▶ _Record set_:

^^^^^^^^

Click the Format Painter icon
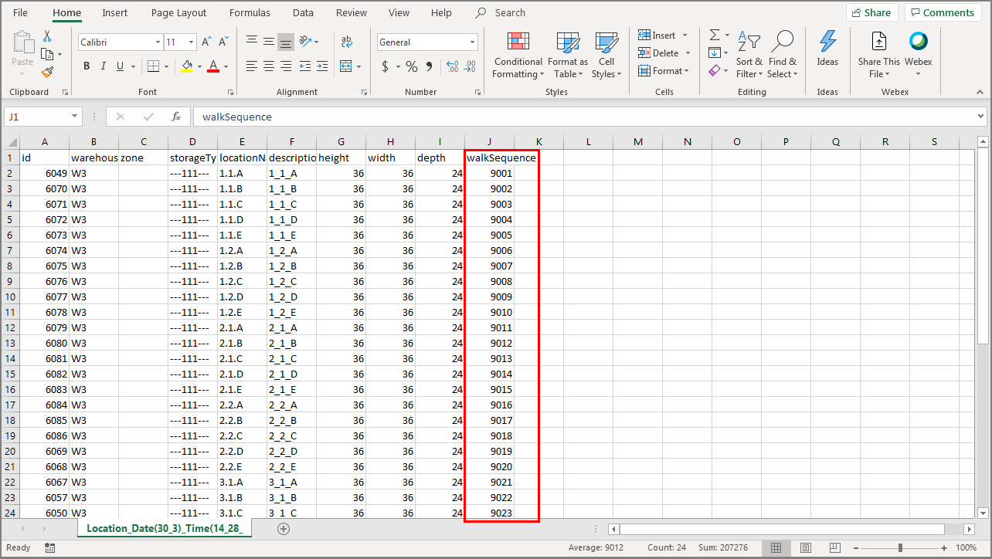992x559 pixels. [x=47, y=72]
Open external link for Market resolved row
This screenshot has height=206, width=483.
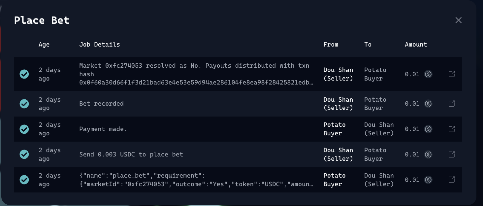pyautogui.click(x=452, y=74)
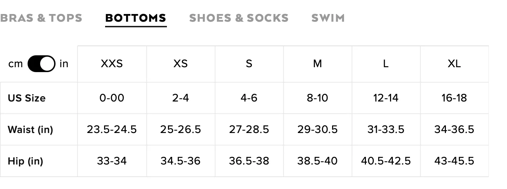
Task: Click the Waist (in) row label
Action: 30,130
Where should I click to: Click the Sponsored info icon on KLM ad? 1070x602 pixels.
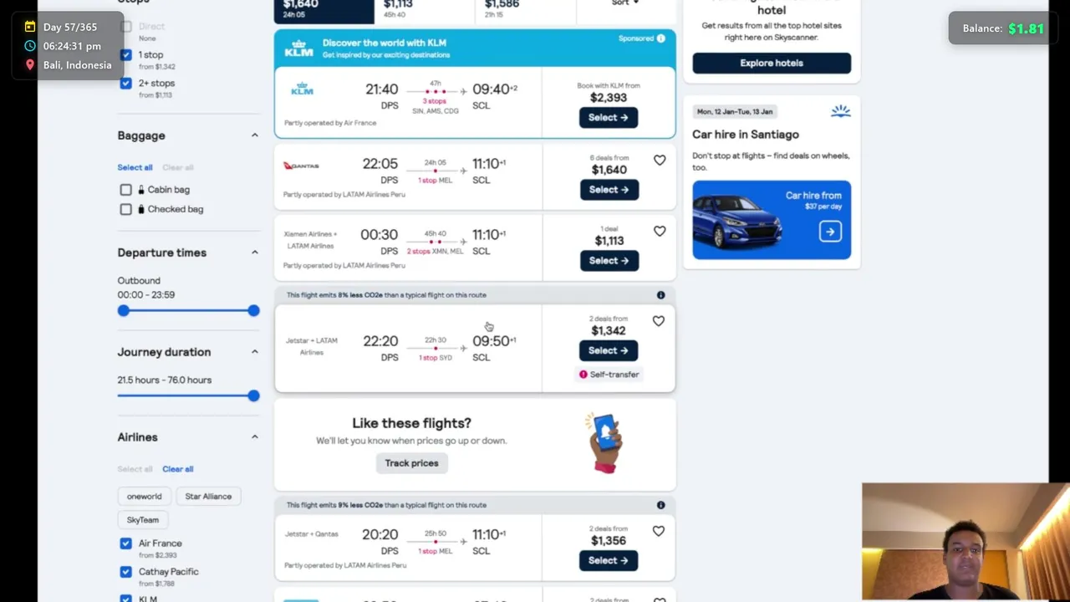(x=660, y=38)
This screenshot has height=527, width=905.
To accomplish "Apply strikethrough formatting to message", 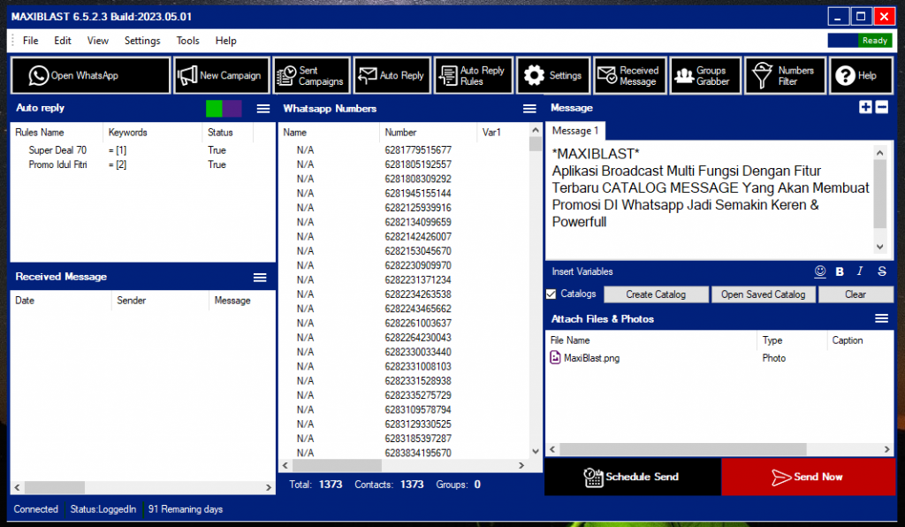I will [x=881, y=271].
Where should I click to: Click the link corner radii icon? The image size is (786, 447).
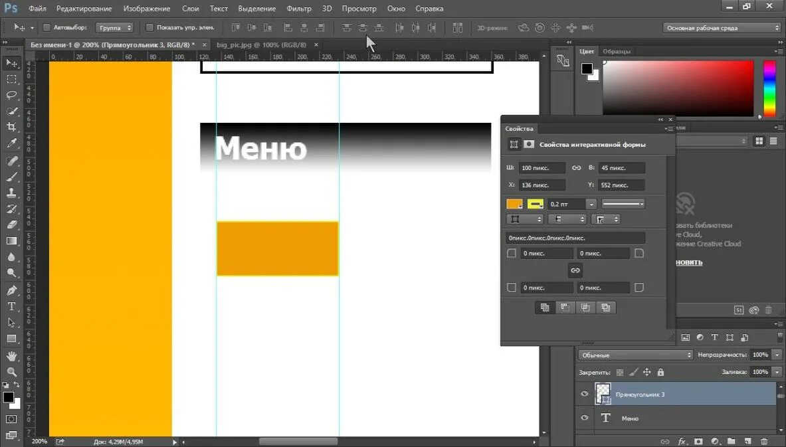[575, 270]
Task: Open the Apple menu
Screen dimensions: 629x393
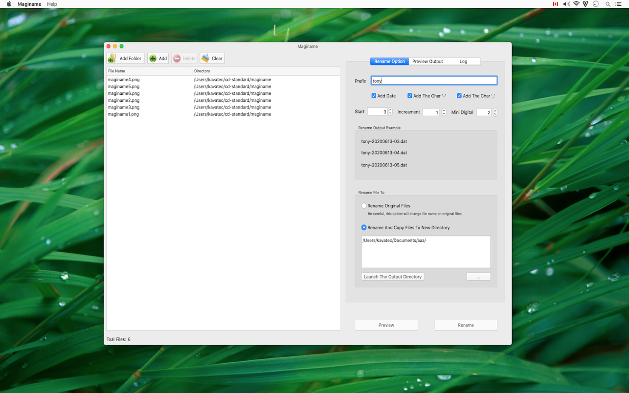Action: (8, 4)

^^^^^^^^

▶ _Required action_:
Starting at the line that holds "Task: Open the Apple menu", retype every line through the end of the data, both ends included. Pictures stay out of the copy.

▶ _Solution below_:
Task: Open the Apple menu
Screen dimensions: 629x393
Action: (8, 4)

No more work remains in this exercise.